#### [Requirement]
Return only those lines of the records below in which "agent" appears.

── Excerpted records

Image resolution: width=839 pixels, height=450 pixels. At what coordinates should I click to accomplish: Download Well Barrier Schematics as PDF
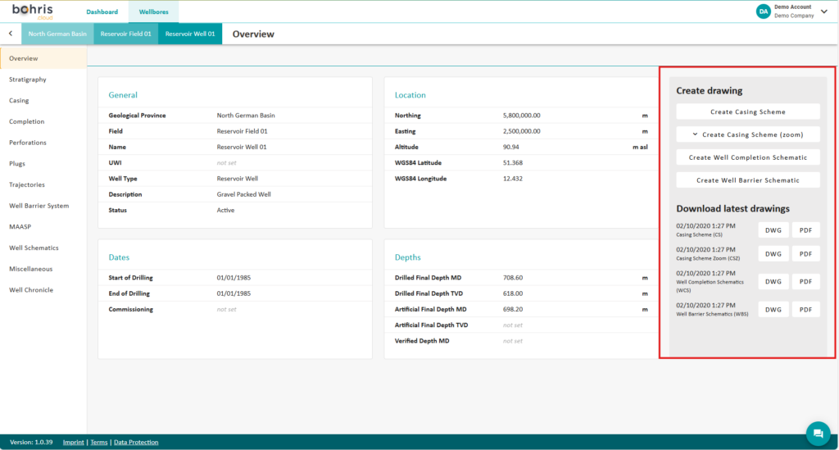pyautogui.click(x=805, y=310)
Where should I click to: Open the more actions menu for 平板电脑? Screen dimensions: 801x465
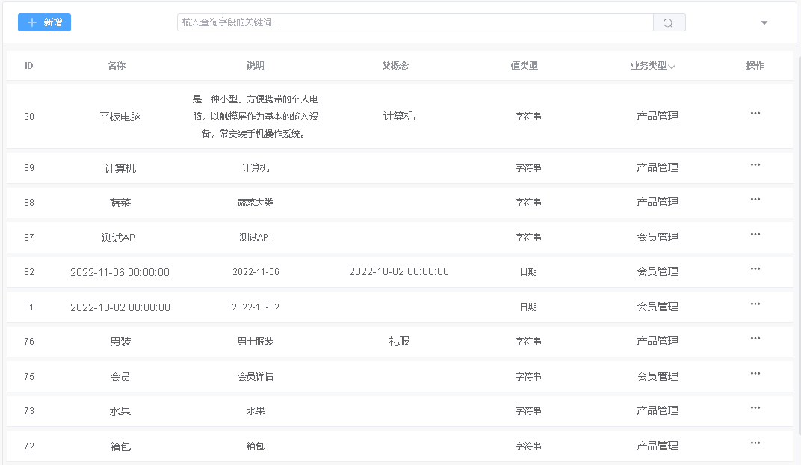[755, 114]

────
── Excerpted records

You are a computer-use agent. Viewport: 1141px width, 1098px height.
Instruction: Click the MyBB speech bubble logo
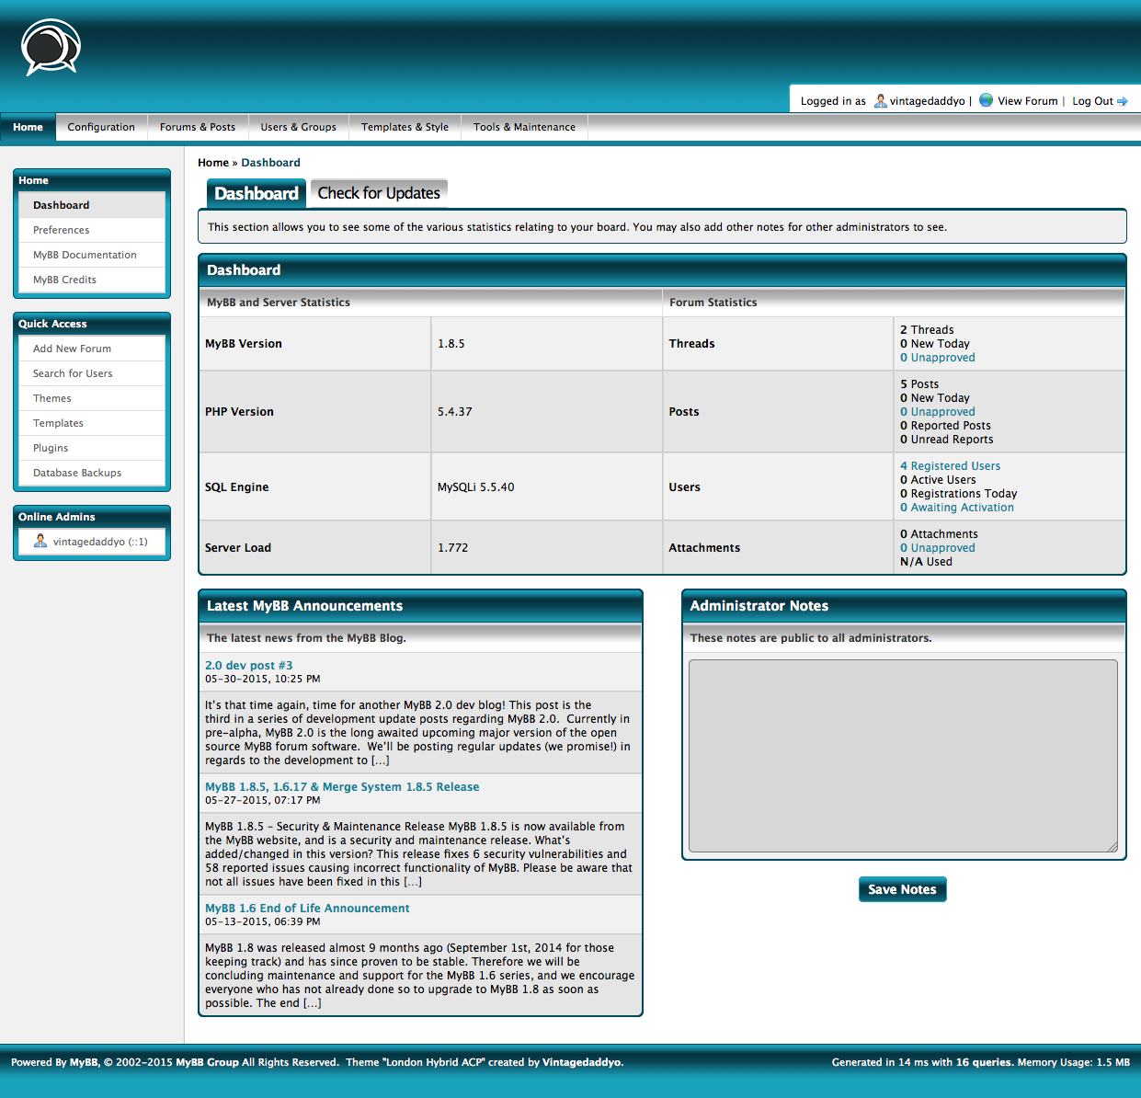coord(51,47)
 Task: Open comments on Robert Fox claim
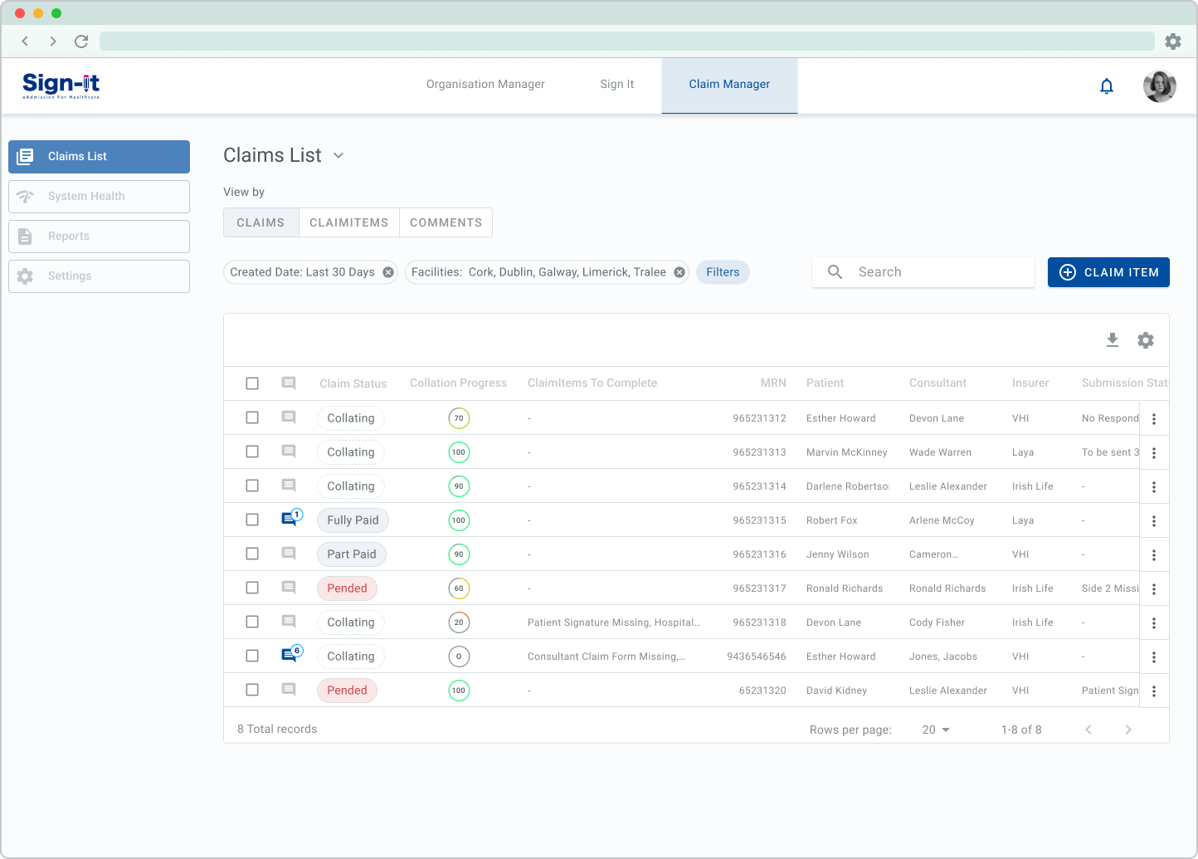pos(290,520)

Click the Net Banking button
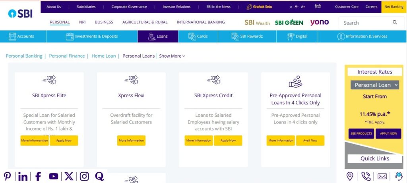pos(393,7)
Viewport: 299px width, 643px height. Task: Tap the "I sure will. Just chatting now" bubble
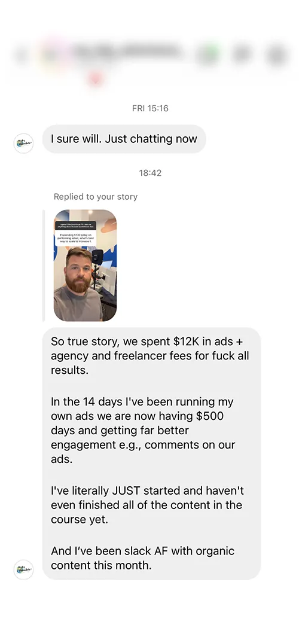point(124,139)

────
── Excerpted records

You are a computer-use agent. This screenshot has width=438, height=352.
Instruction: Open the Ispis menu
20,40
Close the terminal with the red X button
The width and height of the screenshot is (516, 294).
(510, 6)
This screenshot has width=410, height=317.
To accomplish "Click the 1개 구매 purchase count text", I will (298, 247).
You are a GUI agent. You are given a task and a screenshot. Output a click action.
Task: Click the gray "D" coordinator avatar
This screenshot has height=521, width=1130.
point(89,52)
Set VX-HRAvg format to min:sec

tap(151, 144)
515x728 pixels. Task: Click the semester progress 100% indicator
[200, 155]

────

#### [Written solution]
You are a computer-use agent. Viewport: 1141px width, 1098px height.
You are a computer-use agent. This screenshot has width=438, height=352.
You are a GUI agent. You are given a task and a screenshot. Output a click action.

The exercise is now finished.